** Provided data follows **

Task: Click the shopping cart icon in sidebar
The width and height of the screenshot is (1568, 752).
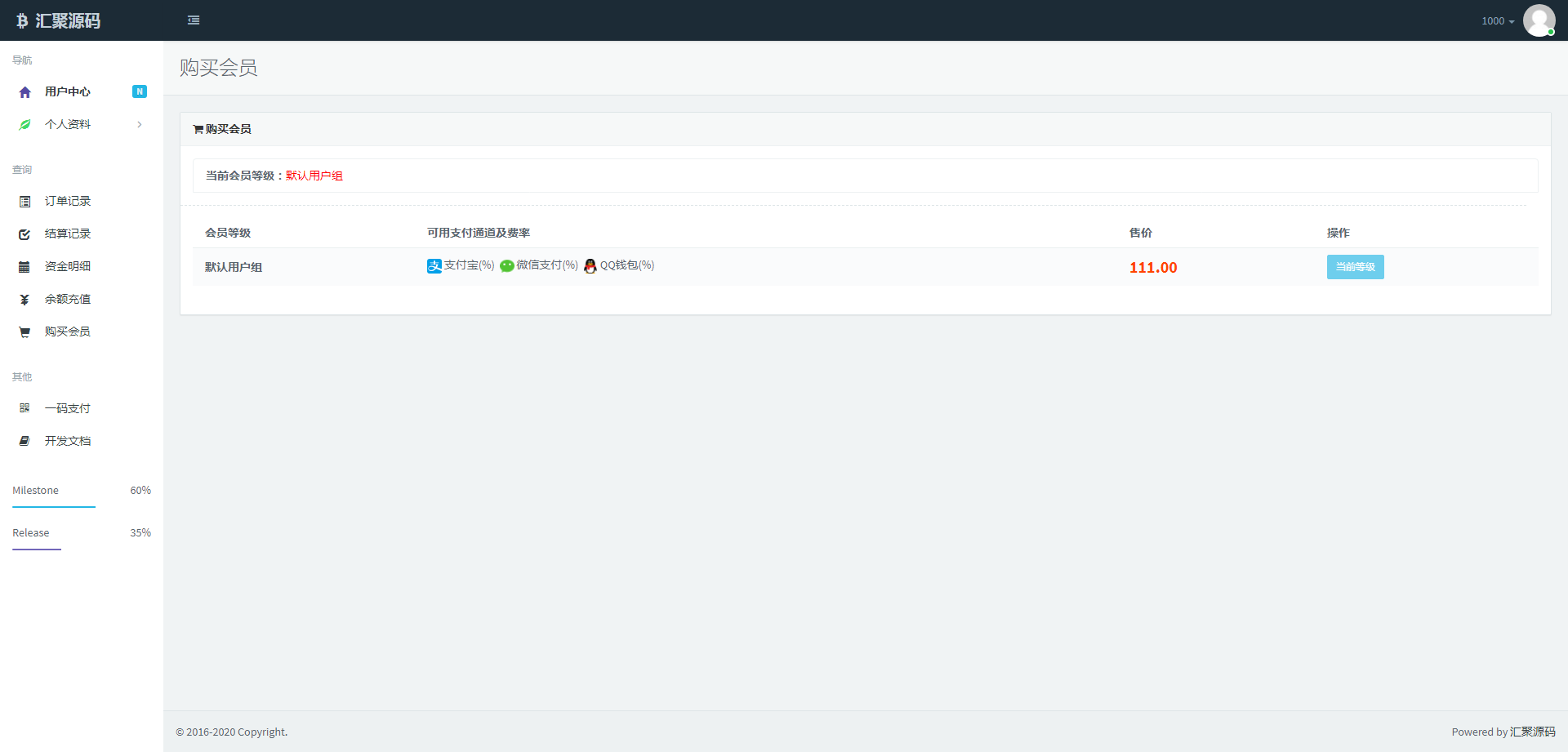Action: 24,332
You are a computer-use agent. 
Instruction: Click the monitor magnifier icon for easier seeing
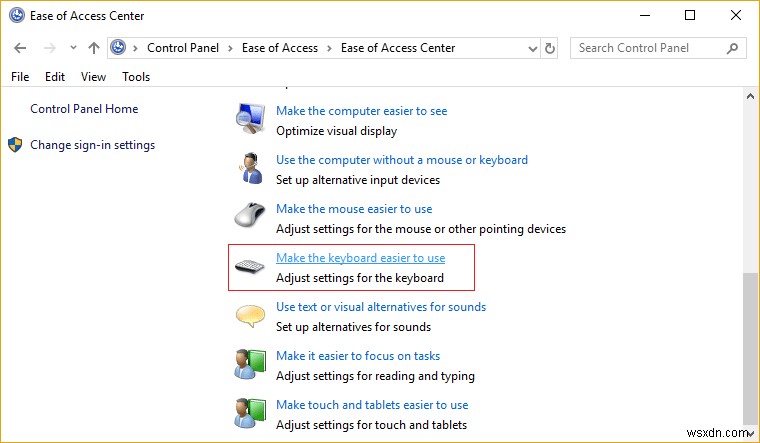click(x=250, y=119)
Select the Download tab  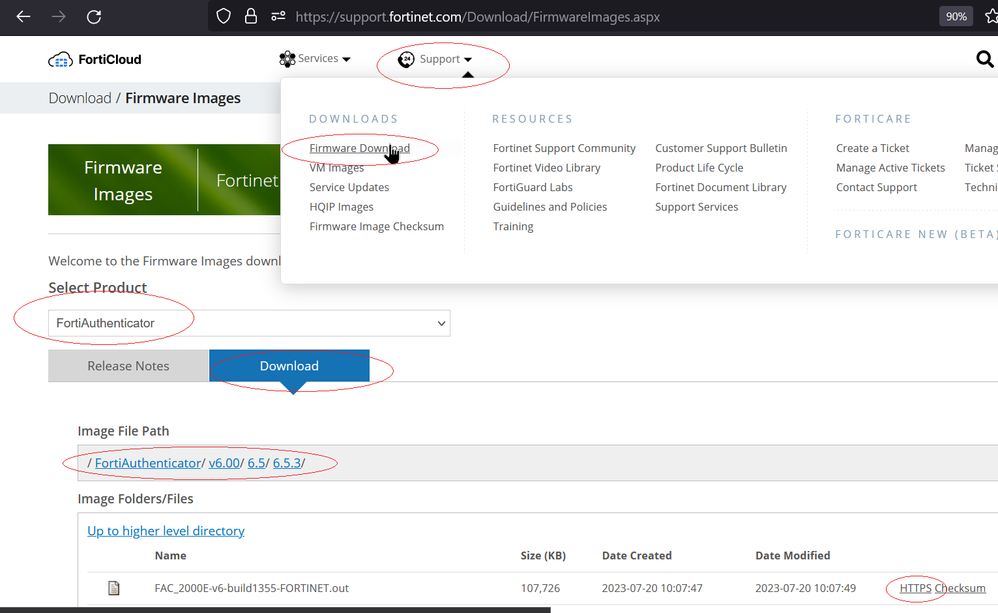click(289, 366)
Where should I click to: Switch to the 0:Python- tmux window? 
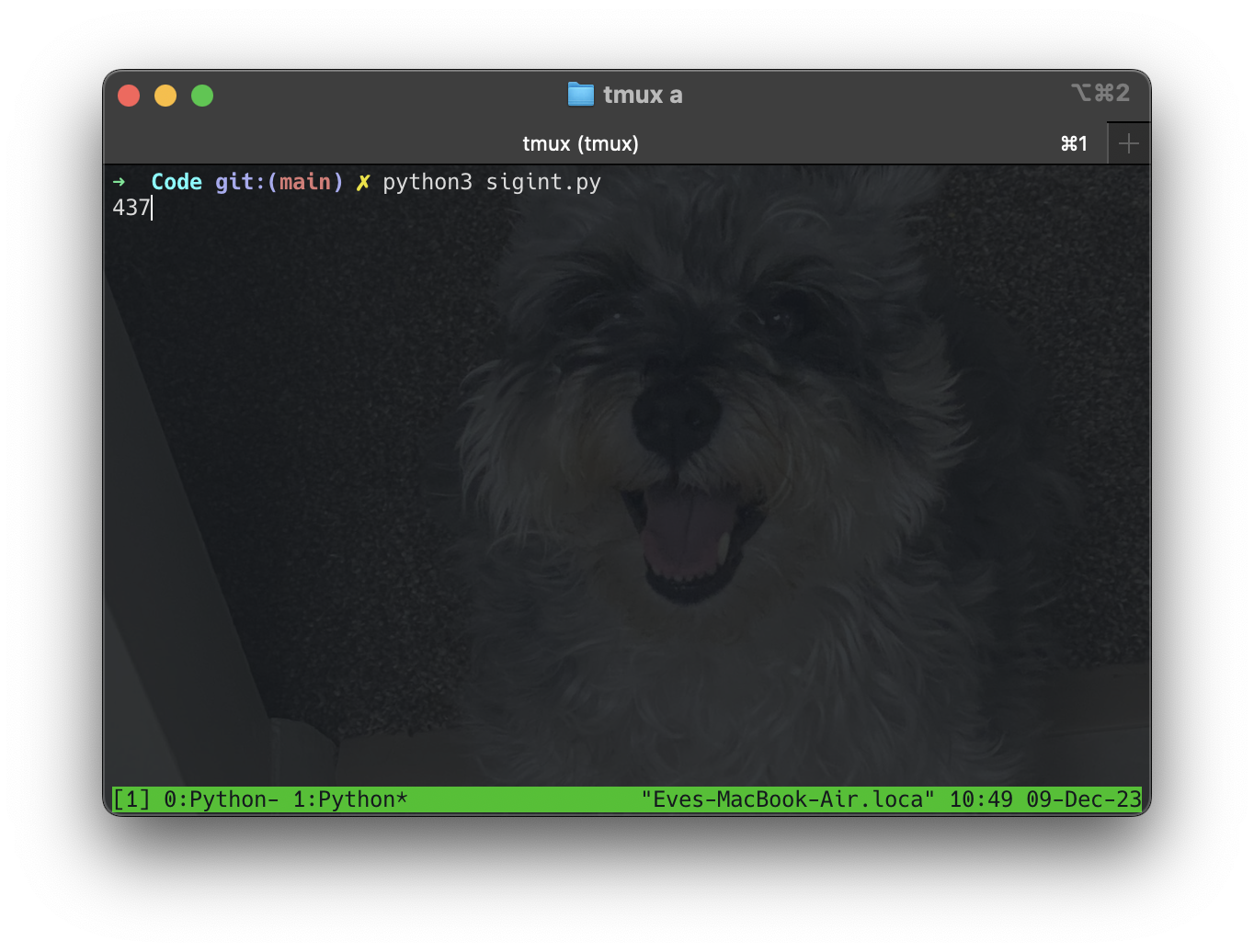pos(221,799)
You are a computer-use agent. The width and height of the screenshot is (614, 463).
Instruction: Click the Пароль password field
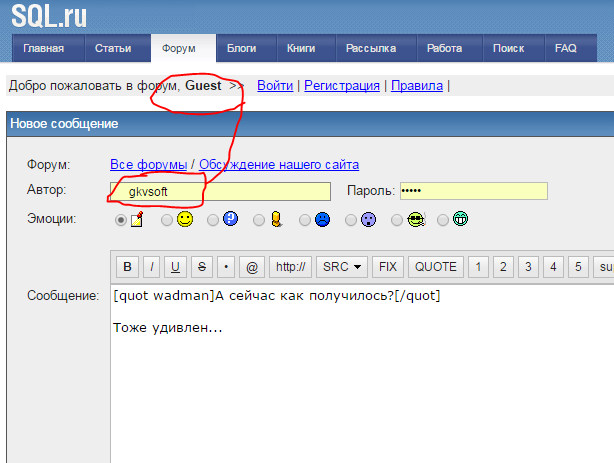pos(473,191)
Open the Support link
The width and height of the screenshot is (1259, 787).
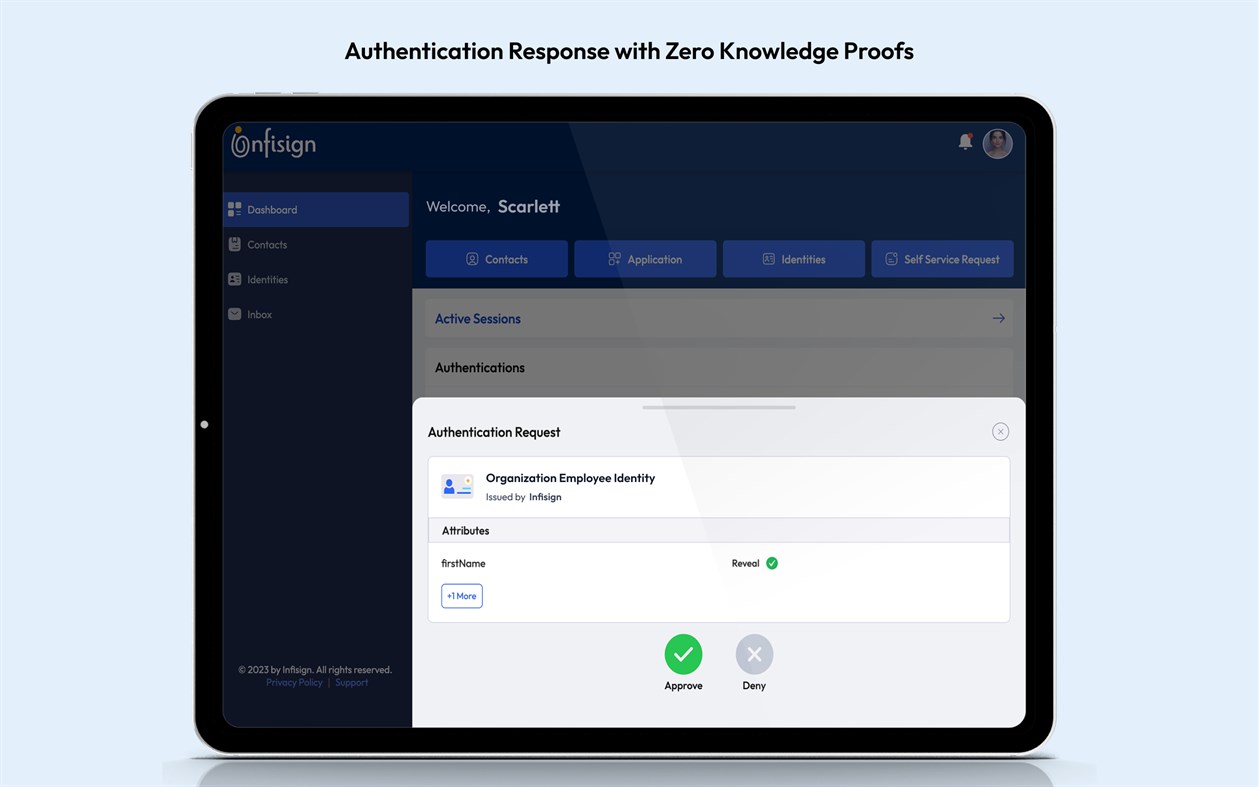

** End of Provided data **

| What the task asks |
Show, from the material above, each line that includes the string "agent".

| Solution to this exercise |
You are a computer-use agent. 
You are a computer-use agent. The width and height of the screenshot is (614, 463).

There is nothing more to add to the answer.